-- SOURCE DOCUMENT follows --

The Saudi PR machine is relentless. On Twitter, the Saudi Human Rights Commission presents a country leading the fight against human trafficking, where women are liberated and everyone enjoys fair and equal protection under the law.

Meanwhile the family of imprisoned women’s rights activist Loujain al-Hathloul have not heard from her for two months, and fear she is being subjected to more torture.

According to the Center For Responsive Politics, in 2018 the Saudis spent $38 million on lobbying in the US alone. This was in two phases: Mohammed Bin Salman’s spring tour of photo ops with Bill Clinton, Bill Gates and Michael Bloomberg, and efforts to contain the fallout from the state-sanctioned killing of dissident journalist Jamal Khashoggi in October.

With his 2019 acknowledgement that “it happened under my watch,” MBS hoped to draw a line under the affair, but a more fundamental reset is needed if Saudi Arabia’s goal of becoming “an exemplary and leading nation in all aspects” is to be realized by 2030, as planned.

-- SOURCE DOCUMENT concluded --
-- DATA RECORDS follows --

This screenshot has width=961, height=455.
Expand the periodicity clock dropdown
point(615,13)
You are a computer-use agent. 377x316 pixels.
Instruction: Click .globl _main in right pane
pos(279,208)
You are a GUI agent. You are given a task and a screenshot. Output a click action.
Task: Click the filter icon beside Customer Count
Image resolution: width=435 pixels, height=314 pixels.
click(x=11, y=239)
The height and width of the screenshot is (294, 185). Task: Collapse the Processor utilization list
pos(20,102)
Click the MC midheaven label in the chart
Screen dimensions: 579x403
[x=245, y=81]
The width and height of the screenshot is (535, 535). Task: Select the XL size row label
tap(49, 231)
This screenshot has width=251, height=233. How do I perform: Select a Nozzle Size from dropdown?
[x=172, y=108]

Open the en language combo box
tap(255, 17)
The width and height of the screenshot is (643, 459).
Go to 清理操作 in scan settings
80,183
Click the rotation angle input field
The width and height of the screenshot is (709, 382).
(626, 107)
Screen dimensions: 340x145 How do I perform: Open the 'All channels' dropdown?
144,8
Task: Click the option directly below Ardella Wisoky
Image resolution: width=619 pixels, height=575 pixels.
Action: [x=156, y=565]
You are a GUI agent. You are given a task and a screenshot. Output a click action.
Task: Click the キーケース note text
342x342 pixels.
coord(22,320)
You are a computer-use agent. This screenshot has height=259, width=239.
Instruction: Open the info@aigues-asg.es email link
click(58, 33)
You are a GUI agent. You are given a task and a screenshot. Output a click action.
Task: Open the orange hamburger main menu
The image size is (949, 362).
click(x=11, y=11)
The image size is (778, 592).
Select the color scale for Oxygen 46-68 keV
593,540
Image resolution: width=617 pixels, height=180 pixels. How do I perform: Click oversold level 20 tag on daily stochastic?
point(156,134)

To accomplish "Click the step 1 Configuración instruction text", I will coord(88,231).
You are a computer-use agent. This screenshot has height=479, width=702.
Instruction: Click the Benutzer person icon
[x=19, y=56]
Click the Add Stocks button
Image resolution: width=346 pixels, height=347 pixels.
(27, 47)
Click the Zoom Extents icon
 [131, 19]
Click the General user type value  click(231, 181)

-- DATA RECORDS concluded --

# PROBLEM REQUIREMENTS
Pick up the text on Saudi Arabia's public image and human rights record after its last sentence and keep it going. The lines have nothing to do with what comes next.

# ANSWER BELOW
COVID-19 has hampered the Kingdom’s presidency of the G20—it was recently announced that the November summit planned for Riyadh will now happen online—but there will never be a better opportunity to show that promises of reform are more than spin.

On his 2018 charm offensive, the Crown Prince’s line on the death penalty was unambiguous: the Kingdom would seek to “minimize” executions, but “if a person kills a person, they have to be executed in our law.” The following year, Saudi Arabia executed 185 people, a modern record, including 82 for non-violent drug crimes.

Under Saudi criminal law, there are three categories of death sentences: Hudud death sentences are mandated by the interpretation of the Shari’a favored in Saudi Arabia, a Qisas death sentence is sought in retribution by the family of a murder victim, and a ta’zir sentence is handed down at the discretion of a judge.

Drug smuggling is in the latter category. In June, it was reported that the Shura Council, which advises the royal family, had proposed abolishing ta’zir death sentences. “This will improve [the kingdom’s] reputation and its human rights record,” council member Faisal al-Fadhel told Saudi media.

The Saudi HRC has been briefing diplomats and journalists that a moratorium on executions for drug crimes is in place, on orders from the top. It is hard to assess this, with executions effectively paused for months due to the pandemic.

International law condemns the death penalty, but allows that states which have not yet abolished it may use it as a punishment for intentional killing only. Under King Salman, Saudi Arabia has executed almost 300 people for drug crimes, mostly foreign nationals.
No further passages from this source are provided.